§ **WORK ITEM**
Repeat exactly every line that comes at or after the line containing "OUT NOW WAKE UP MIXTAPE VOL.2 (552, 2263)", through the end of the entries below.

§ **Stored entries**
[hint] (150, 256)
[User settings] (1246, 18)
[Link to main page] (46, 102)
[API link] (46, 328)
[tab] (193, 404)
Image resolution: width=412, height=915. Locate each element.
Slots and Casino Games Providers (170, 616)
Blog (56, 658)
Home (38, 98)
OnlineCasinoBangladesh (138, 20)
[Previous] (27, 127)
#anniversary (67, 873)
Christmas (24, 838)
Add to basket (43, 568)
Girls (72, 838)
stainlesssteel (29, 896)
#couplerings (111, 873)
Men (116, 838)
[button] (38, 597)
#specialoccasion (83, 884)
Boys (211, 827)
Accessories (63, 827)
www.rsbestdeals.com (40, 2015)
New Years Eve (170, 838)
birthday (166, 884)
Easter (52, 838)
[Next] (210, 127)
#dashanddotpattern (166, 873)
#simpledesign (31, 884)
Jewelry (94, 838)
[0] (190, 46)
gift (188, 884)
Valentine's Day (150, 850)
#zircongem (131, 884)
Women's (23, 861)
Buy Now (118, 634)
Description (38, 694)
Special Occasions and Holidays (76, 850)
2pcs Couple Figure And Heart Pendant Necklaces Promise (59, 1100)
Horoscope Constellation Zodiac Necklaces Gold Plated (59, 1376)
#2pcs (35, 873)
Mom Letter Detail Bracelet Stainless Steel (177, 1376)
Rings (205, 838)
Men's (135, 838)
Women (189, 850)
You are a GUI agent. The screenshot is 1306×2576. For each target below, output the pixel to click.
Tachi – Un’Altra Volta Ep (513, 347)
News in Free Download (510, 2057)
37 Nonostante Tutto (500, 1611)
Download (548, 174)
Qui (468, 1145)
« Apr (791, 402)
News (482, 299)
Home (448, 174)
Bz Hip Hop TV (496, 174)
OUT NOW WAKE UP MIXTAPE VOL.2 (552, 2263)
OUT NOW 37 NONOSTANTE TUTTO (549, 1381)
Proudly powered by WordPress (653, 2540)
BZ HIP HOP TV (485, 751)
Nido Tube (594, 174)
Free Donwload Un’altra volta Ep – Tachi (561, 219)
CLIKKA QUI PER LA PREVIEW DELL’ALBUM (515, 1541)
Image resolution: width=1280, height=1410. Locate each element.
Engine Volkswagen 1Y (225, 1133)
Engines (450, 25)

§ **EXERCISE RESULT**
OUT NOW WAKE UP MIXTAPE VOL.2 (552, 2263)
OUT NOW 37 NONOSTANTE TUTTO (549, 1381)
Proudly powered by WordPress (653, 2540)
BZ HIP HOP TV (485, 751)
Nido Tube (594, 174)
Free Donwload Un’altra volta Ep – Tachi (561, 219)
CLIKKA QUI PER LA PREVIEW DELL’ALBUM (515, 1541)
Image resolution: width=1280, height=1410. Locate each element.
Engine Volkswagen 1Y (225, 1133)
Engines (450, 25)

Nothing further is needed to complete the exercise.